Stored records:

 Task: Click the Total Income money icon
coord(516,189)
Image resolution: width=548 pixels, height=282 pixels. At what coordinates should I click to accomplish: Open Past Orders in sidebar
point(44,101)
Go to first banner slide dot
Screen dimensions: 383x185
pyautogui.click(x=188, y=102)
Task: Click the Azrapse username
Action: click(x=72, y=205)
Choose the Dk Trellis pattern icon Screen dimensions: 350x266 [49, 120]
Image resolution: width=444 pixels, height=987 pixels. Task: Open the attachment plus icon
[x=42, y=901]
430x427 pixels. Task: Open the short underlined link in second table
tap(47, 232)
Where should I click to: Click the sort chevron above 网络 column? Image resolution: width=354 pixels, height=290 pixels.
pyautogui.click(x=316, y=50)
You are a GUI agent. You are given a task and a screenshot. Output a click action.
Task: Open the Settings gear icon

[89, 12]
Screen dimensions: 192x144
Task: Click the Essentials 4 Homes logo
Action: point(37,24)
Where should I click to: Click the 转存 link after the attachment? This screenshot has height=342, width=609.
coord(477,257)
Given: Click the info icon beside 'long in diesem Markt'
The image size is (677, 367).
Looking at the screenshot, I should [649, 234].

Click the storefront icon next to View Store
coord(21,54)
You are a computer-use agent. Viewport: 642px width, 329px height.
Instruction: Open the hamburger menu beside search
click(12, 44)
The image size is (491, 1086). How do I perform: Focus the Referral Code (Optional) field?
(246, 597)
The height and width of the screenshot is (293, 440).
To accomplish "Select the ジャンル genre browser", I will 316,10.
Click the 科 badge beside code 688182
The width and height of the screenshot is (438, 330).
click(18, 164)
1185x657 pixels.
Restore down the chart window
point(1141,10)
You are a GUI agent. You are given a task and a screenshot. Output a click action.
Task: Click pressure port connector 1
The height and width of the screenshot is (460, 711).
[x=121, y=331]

- [Assignment]:
Return the records exactly, every line included.

- [Answer to the exercise]:
 Task: Click the Total Income money icon
coord(516,189)
Image resolution: width=548 pixels, height=282 pixels. At what coordinates should I click to accomplish: Open Past Orders in sidebar
point(44,101)
Go to first banner slide dot
Screen dimensions: 383x185
pyautogui.click(x=188, y=102)
Task: Click the Azrapse username
Action: click(x=72, y=205)
Choose the Dk Trellis pattern icon Screen dimensions: 350x266 [49, 120]
Image resolution: width=444 pixels, height=987 pixels. Task: Open the attachment plus icon
[x=42, y=901]
430x427 pixels. Task: Open the short underlined link in second table
tap(47, 232)
Where should I click to: Click the sort chevron above 网络 column? Image resolution: width=354 pixels, height=290 pixels.
pyautogui.click(x=316, y=50)
You are a GUI agent. You are given a task and a screenshot. Output a click action.
Task: Open the Settings gear icon

[89, 12]
Screen dimensions: 192x144
Task: Click the Essentials 4 Homes logo
Action: point(37,24)
Where should I click to: Click the 转存 link after the attachment? This screenshot has height=342, width=609.
coord(477,257)
Given: Click the info icon beside 'long in diesem Markt'
The image size is (677, 367).
Looking at the screenshot, I should [649, 234].

Click the storefront icon next to View Store
coord(21,54)
You are a computer-use agent. Viewport: 642px width, 329px height.
Instruction: Open the hamburger menu beside search
click(12, 44)
The image size is (491, 1086). How do I perform: Focus the Referral Code (Optional) field?
(246, 597)
The height and width of the screenshot is (293, 440).
To accomplish "Select the ジャンル genre browser", I will 316,10.
Click the 科 badge beside code 688182
The width and height of the screenshot is (438, 330).
click(18, 164)
1185x657 pixels.
Restore down the chart window
point(1141,10)
You are a GUI agent. You are given a task and a screenshot. Output a click action.
Task: Click pressure port connector 1
The height and width of the screenshot is (460, 711).
[x=121, y=331]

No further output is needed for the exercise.